Fewer men are dying from heart disease-related events, but women seeing less improvement
WEDNESDAY, Nov. 20, 2019 (HealthDay News) — New cardiovascular disease is declining among American Indians, according to a study published in the Nov. 5 issue of the Journal of the American Heart Association.
Clemma J. Muller, Ph.D., from Washington State University in Seattle, and colleagues used data from the Strong Heart Study and the Strong Heart Family Study to assess cardiovascular disease in 5,627 American Indians. Participants were enrolled in 1989 to 1990 or 2000 to 2003 and were born during 1915 to 1984. They were followed through 2013.
The researchers found that at all ages, cardiovascular disease incidence was lower for people with more recent birth years. There were consistent declines in cardiovascular disease mortality among men, while prevalence declined among women. For women aged 45 to 75 years, generational comparisons were similar (relative risk, 0.39 to 0.46), but among men, magnitudes strengthened from age 45 to 75 years (relative risk, 0.91 to 0.39).
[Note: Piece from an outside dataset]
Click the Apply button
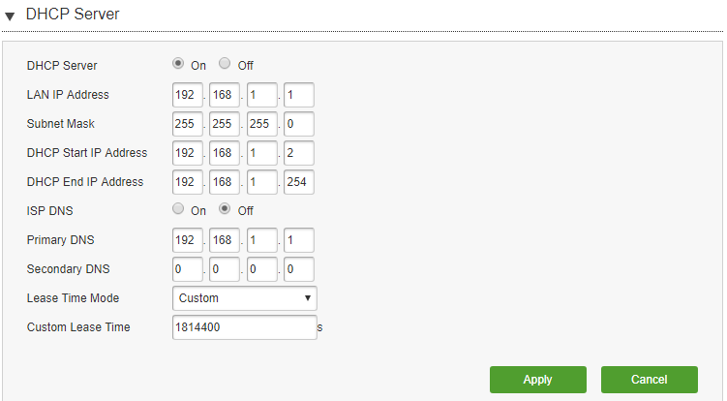tap(538, 380)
The risk for cardiovascular disease mortality was lower in the most recent versus the earliest birth years for women (relative risk, 0.56 to 0.83) and men (relative risk, 0.40 to 0.54).
“We need to more closely examine whether American Indian women and men are having different experiences with their health patterns, and why, so we can make sure improvements are experienced equally by both groups,” Muller said in a statement.